Political analysts say that the law contains several troubling provisions, which in combination create significant room for manipulation of the elections. The most controversial measures concern the transfer of most of the powers of the independent Central Election Commission and local commissions to state administration bodies, and the secrecy surrounding voter lists.

"The government's arguments are phony," said political scientist Grigorij Mesežnikov, program director at the Institute for Public Affairs. Mesežnikov argued that the election law amendment was "confirmation that the ruling coalition, and mainly [Premier Vladimír Mečiar's] HZDS, will attempt to annul the results of the elections if they deprive [the ruling parties] of their political power."

Potential abuses

One of the most troublesome provisions of the new law, Mesežnikov continued, was one turning the previously independent Central Election Commission into a powerless observer controlled by the Interior Ministry. One of the duties of the Central Commission had been to supervise local election commissions, but these would now come under the authority of the Ministry as well.

The new also empowers the heads of local state administration bodies to appoint additional members to local election commissions in case political parties fail to nominate their own representatives. Under the previous law, the local commission members had been appointed by town and village mayors who, according to Mesežnikov, represented a wider political spectrum than state employees.

According to the amendment, new election commission members would be chosen from among state administration officials, who were all replaced between 1995 and 1996 by members of the current ruling parties and their cronies. "The state administration will serve the government," said Mesežnikov.
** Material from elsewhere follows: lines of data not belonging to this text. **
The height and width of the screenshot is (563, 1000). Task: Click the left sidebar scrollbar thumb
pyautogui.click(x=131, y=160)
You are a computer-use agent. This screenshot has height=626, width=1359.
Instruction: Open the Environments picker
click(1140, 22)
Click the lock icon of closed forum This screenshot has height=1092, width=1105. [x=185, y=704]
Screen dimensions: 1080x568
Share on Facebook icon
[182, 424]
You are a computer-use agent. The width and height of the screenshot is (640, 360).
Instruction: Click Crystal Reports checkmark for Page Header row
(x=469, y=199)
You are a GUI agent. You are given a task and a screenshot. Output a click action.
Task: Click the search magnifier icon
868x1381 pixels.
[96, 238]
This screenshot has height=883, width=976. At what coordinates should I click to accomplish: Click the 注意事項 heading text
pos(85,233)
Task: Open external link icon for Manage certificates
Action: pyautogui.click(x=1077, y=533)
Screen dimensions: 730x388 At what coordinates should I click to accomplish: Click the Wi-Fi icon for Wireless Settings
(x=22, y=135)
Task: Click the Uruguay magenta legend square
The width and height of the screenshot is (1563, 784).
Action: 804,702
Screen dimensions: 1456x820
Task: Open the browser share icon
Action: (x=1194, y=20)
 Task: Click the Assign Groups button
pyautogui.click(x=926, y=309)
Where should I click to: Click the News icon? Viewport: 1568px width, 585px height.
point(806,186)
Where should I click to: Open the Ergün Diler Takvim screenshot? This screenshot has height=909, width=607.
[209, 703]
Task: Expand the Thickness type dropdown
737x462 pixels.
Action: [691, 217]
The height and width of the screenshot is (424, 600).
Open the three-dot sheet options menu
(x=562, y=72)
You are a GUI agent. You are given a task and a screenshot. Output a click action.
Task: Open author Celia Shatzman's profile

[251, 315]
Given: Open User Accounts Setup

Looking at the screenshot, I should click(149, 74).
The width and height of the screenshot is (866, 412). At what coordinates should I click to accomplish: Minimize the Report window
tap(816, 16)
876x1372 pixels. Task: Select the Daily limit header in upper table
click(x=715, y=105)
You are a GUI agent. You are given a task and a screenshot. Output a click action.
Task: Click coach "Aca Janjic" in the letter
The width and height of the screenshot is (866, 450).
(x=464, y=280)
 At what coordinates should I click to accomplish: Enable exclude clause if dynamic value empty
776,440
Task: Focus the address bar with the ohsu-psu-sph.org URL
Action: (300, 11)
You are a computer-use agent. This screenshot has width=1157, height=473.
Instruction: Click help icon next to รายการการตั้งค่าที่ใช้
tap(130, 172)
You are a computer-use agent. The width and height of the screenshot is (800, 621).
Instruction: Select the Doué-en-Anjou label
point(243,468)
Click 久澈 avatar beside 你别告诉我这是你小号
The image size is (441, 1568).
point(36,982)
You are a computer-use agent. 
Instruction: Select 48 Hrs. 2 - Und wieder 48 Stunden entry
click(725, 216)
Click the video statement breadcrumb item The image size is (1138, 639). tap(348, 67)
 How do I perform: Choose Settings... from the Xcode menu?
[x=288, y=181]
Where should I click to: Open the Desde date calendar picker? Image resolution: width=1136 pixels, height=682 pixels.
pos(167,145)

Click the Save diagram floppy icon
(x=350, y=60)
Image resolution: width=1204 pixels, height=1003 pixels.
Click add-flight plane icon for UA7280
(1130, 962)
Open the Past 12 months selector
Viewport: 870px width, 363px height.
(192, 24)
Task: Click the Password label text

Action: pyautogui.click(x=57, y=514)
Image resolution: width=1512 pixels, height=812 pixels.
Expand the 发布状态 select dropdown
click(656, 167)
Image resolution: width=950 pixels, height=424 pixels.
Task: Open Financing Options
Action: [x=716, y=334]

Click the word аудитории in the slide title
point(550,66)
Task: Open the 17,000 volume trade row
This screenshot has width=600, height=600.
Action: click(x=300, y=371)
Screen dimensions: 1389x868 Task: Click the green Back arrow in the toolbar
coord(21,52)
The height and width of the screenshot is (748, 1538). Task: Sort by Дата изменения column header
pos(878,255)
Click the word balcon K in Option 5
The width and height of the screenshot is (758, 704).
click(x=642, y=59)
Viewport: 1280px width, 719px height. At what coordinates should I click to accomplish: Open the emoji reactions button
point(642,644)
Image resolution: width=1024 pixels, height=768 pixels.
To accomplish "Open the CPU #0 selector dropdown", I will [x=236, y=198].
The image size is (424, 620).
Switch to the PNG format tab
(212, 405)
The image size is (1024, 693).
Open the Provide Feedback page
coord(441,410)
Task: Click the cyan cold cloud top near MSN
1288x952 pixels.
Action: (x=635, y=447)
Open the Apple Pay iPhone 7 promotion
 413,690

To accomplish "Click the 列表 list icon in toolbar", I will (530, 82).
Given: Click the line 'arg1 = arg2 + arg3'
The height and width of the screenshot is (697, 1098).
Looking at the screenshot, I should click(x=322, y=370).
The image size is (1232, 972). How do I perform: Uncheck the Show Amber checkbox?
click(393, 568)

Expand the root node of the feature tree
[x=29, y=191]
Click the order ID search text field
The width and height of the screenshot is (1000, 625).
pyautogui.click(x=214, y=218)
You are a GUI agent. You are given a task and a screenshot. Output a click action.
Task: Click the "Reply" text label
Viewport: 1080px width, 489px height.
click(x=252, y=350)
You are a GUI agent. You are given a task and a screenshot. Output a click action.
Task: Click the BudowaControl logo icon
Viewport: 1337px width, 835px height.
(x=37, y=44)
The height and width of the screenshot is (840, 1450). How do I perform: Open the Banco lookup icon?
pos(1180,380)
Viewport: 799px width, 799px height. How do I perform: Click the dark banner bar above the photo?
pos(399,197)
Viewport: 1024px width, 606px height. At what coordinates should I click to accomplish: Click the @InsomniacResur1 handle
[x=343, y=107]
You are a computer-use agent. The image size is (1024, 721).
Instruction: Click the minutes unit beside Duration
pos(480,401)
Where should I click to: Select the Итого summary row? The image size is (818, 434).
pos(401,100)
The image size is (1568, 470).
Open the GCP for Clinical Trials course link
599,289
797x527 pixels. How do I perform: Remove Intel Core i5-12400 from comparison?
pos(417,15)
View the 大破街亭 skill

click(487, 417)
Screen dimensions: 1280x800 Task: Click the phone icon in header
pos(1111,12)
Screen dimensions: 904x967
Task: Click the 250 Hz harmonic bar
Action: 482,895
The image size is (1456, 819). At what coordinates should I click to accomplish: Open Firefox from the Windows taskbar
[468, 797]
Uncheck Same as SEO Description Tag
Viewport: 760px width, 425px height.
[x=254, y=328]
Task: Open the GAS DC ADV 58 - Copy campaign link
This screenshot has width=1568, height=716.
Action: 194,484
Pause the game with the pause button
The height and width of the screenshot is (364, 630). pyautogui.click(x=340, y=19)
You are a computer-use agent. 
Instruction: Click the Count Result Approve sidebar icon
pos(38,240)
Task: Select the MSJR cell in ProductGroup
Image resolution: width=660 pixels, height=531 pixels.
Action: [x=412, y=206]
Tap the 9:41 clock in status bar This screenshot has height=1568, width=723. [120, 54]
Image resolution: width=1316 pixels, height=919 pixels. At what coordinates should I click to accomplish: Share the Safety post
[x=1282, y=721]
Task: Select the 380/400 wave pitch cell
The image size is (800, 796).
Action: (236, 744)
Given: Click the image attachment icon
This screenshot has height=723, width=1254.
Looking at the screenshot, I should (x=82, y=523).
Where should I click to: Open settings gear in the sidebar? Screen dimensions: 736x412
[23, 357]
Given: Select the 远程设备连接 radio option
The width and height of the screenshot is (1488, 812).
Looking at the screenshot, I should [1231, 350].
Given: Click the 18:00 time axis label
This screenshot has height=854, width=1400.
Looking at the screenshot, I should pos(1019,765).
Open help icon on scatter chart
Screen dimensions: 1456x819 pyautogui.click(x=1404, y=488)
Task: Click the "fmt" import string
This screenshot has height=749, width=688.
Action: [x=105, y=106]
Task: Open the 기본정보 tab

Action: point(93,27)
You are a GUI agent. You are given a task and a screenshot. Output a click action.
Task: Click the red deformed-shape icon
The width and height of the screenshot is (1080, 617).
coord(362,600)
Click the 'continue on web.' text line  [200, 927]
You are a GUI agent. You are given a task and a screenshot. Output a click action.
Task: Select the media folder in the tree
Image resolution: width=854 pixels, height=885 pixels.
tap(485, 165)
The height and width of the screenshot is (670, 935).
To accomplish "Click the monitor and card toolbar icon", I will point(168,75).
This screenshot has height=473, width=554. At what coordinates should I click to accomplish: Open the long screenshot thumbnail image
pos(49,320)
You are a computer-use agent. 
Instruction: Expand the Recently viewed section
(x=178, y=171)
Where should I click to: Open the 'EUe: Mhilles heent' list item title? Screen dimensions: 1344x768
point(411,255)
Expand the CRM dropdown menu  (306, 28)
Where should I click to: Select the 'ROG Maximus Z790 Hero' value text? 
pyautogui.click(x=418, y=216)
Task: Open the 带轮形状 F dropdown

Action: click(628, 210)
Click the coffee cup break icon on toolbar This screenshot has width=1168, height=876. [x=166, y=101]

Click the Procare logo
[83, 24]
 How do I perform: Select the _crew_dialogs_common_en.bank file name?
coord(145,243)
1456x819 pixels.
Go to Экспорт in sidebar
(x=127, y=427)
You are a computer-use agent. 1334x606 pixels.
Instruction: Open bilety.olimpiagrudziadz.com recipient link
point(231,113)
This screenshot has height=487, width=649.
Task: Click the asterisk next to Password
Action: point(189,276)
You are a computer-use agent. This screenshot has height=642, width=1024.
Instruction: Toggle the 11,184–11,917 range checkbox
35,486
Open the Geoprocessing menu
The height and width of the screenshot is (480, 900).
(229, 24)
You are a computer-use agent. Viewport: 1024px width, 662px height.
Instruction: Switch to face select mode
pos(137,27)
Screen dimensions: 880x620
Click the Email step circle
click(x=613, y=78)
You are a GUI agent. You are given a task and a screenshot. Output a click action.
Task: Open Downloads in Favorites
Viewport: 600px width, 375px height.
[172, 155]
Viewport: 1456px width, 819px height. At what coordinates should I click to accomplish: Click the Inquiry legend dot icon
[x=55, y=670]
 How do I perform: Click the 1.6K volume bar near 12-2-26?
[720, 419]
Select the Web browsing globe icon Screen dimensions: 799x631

Independent analysts argue that opposition parties may have problems finding the required number of representatives for the roughly 6,000 electoral commissions around the country, thus opening the door to state officials. Peter Brňák, chairman the Parliamentary Constitutional Committee and a HZDS deputy, admitted that the system allowed for injustices in proportional representation at the local level. "On the other hand, careful preparation by the opposition for their representation on [local] commissions would put [the injustices] on a purely theoretical level," he noted.